A Nio está encerrando oficialmente sua parceria com a JAC, agora que não precisa mais usar as credenciais da montadora para produzir seus veículos. A dissolução da joint venture Jianglai Advanced Manufacturing Technology já foi solicitada pelas empresas.
A decisão ocorre após a Nio conquistar, em dezembro de 2023, sua própria licença de fabricação automotiva na China, além de assumir o controle total das fábricas F1 e F2, que antes operavam em nome da JAC. Desde então, os carros da Nio são fabricados de forma independente e não carregam mais o nome da parceira na traseira.
A joint venture, chamada Jianglai, foi criada em março de 2021 com a proposta de unir forças na produção, reduzir custos e melhorar a gestão. Na época, a Nio ficou com 49% da sociedade e a JAC com 51%. Um ano depois, a Nio aumentou sua fatia para 50%.
Adicione o Portal N10 às suas Fontes Preferidas e acompanhe nosso perfil para receber mais notícias quando o assunto estiver em alta.
O fim da parceria está sendo comunicado aos credores, com prazo de notificação que vai de 10 de junho a 24 de julho, conforme informações do sistema oficial de crédito empresarial da China.
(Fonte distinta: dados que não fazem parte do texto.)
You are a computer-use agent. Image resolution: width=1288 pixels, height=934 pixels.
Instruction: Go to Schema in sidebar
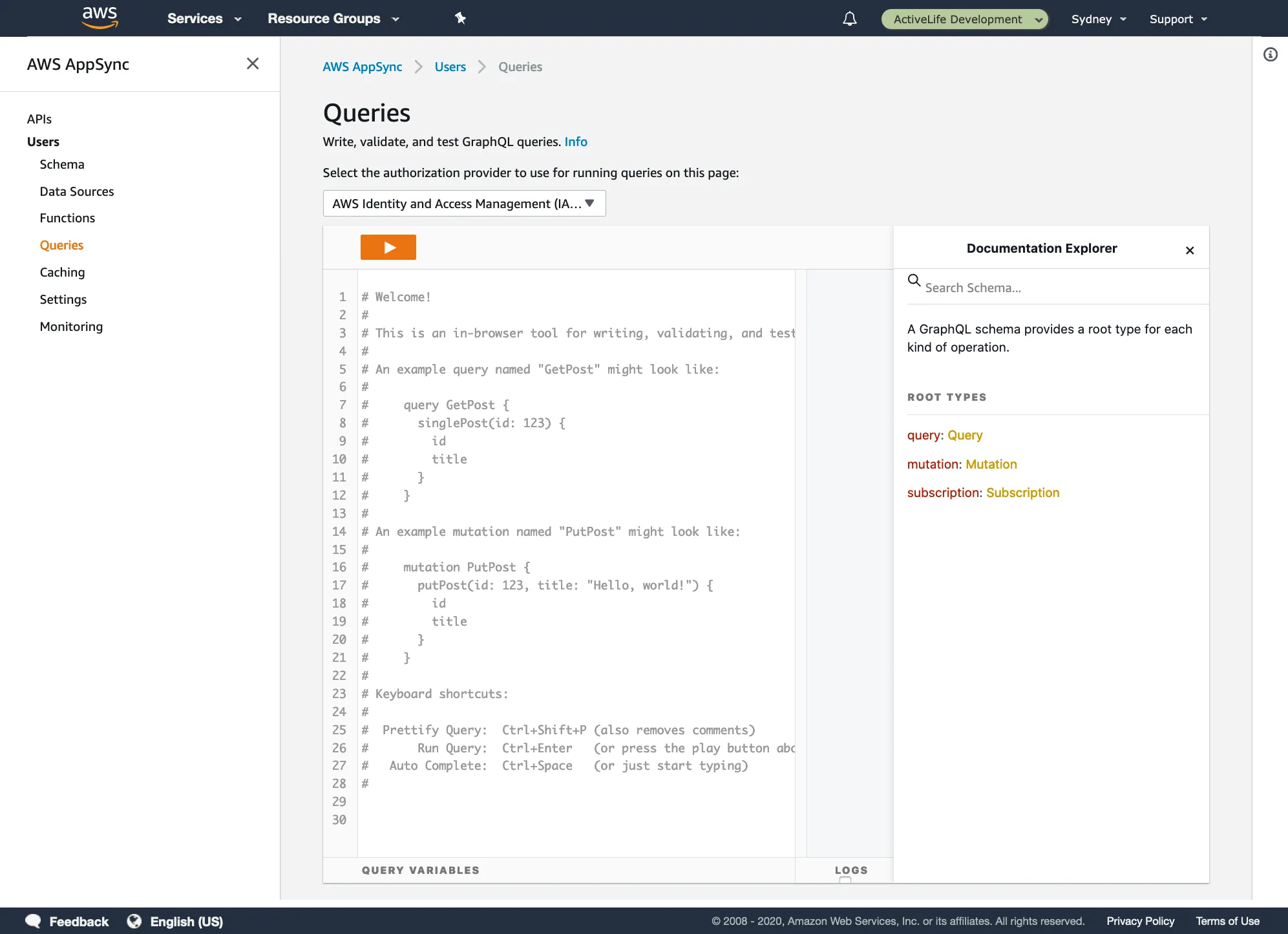click(62, 164)
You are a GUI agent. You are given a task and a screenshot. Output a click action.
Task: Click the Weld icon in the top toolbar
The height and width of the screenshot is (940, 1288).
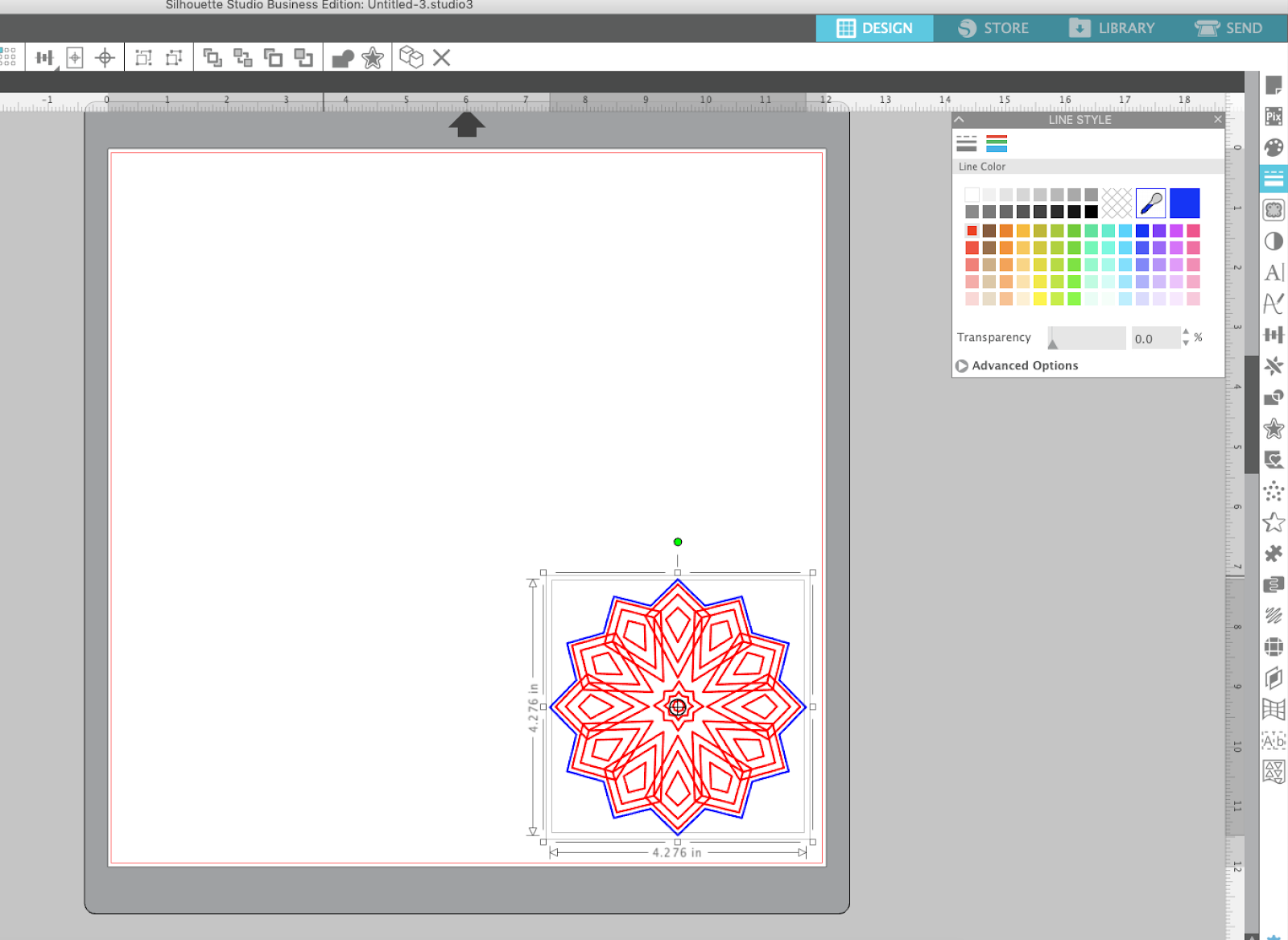pyautogui.click(x=342, y=57)
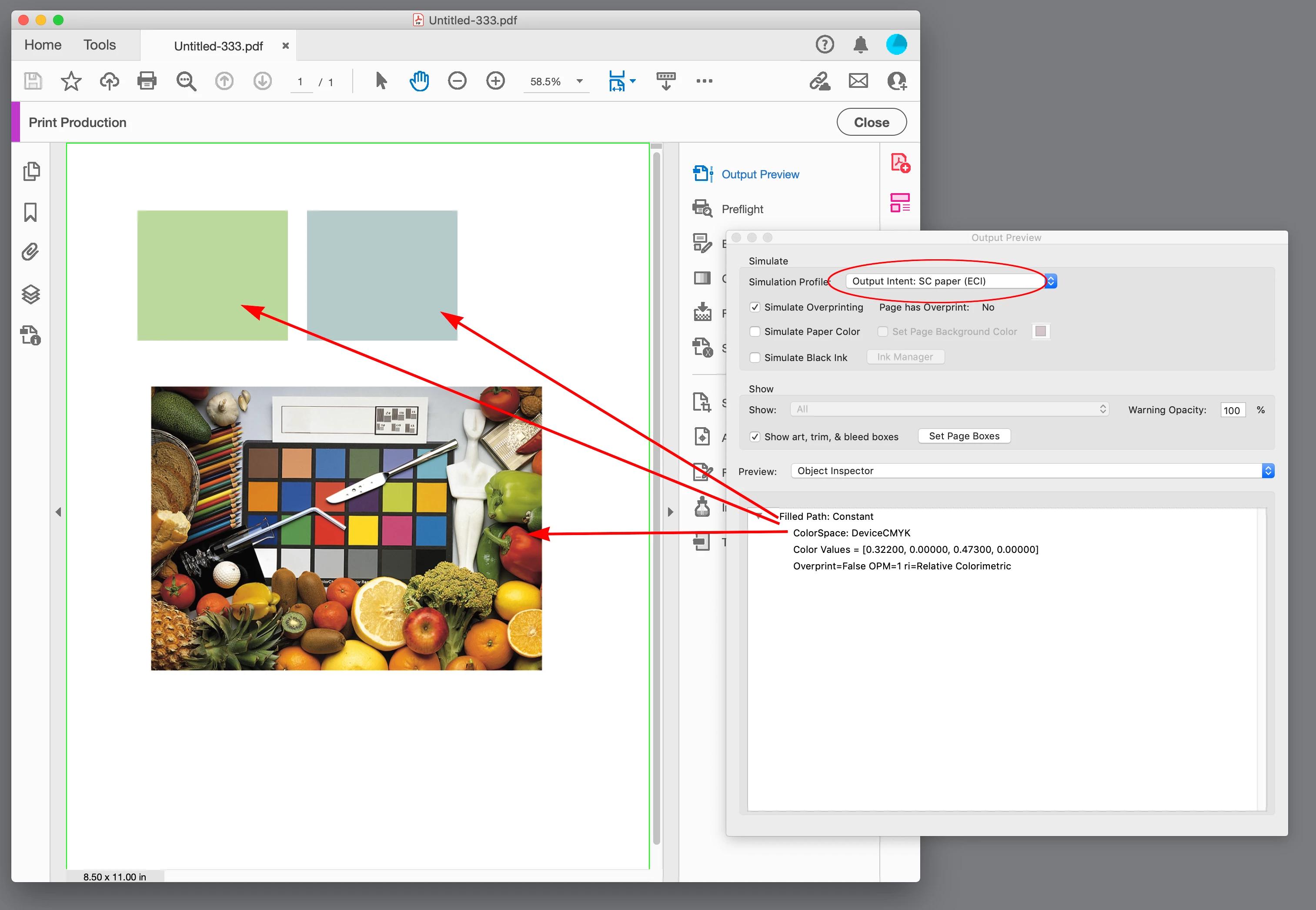Select the Hand pan tool

419,81
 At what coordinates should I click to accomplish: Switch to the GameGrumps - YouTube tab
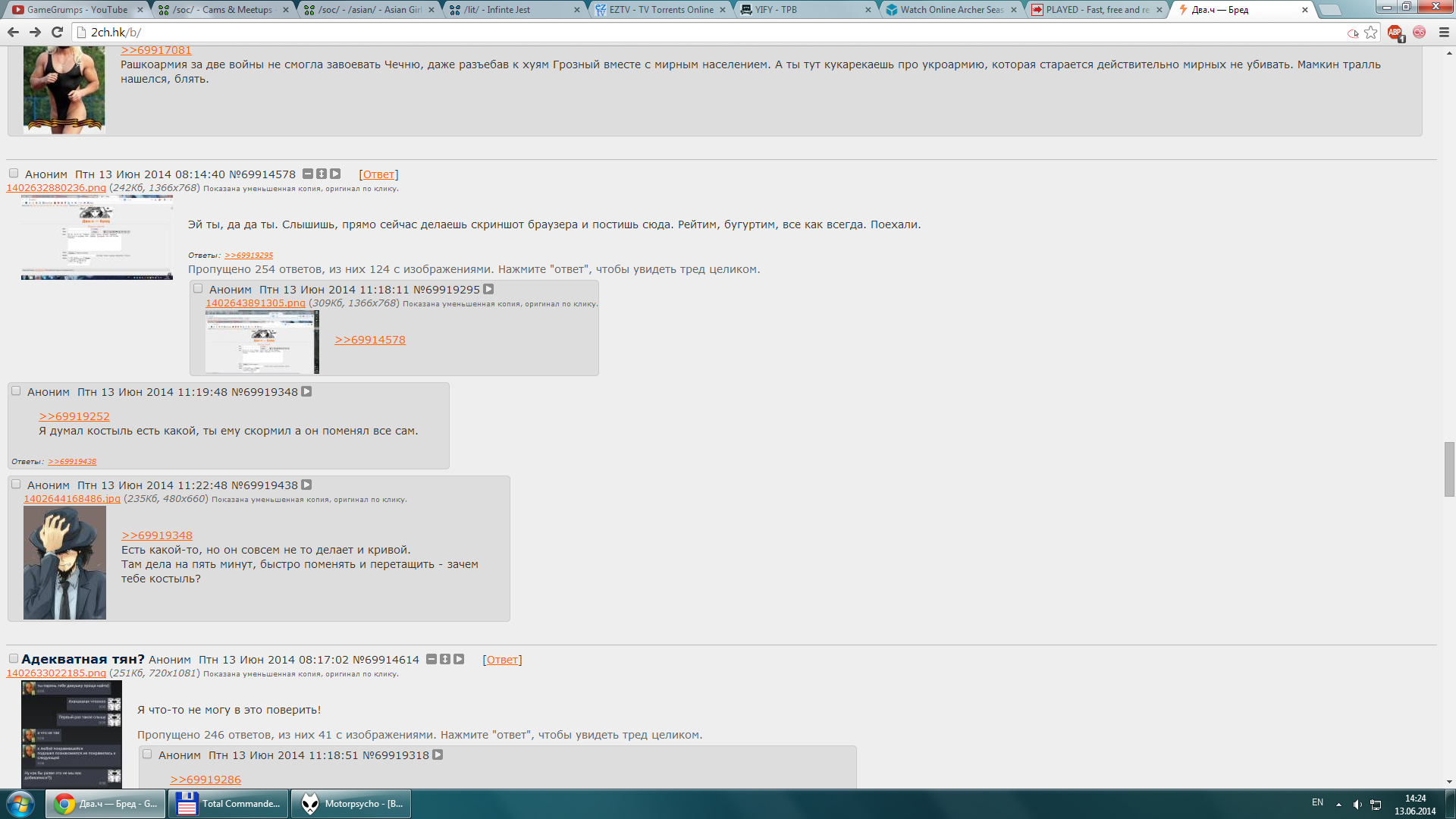coord(76,10)
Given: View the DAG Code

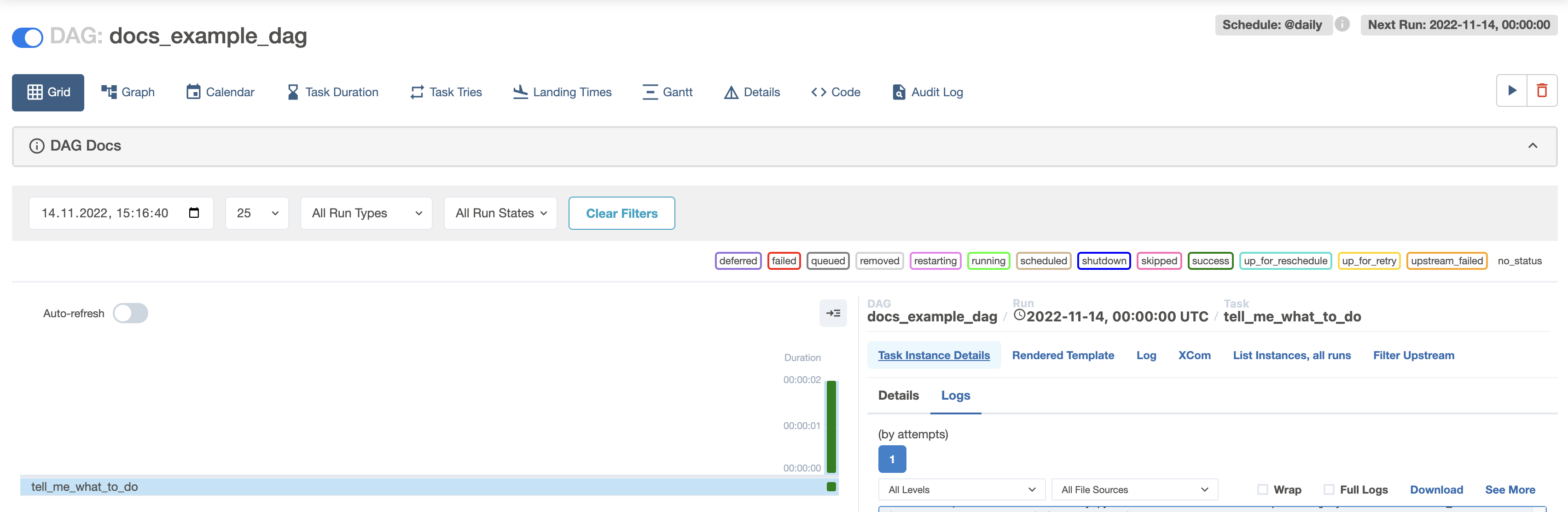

A crescente popularidade dos VEs na China é evidente, assim como a competição acirrada entre as marcas, exemplificada pelo lançamento do Xpeng G7 para enfrentar o Tesla Model Y.
A criação da Jianglai foi essencial em um momento em que a Nio ainda não tinha licença própria de produção e precisava da estrutura da JAC para fabricar seus veículos legalmente. A associação também permitia que os veículos fossem lançados com ambas as marcas.
Com a nova qualificação, a Nio passa a controlar totalmente sua linha de produção, refletindo o avanço da empresa em autonomia e estrutura. A parceria, embora tenha sido importante no início, perdeu o sentido diante dessa nova fase.
Nos últimos anos, Nio e JAC pouco falaram publicamente sobre a Jianglai, mas acredita-se que a empresa tenha sido responsável direta pela produção nas unidades F1 e F2. A ascensão de marcas como a Nio acompanha o sucesso de outros modelos, como o Geely Galaxy E5, que ultrapassou 150 mil unidades vendidas em menos de um ano.
A iniciativa da China de limitar a concessão de novas licenças automotivas também foi um fator importante para que, no início, a Nio optasse pela parceria com a JAC — agora, superada com sua estrutura própria consolidada. A busca por inovação e tecnologia no setor automotivo chinês também se reflete na produção de baterias de estado sólido pela Anwa, apoiada pela Chery.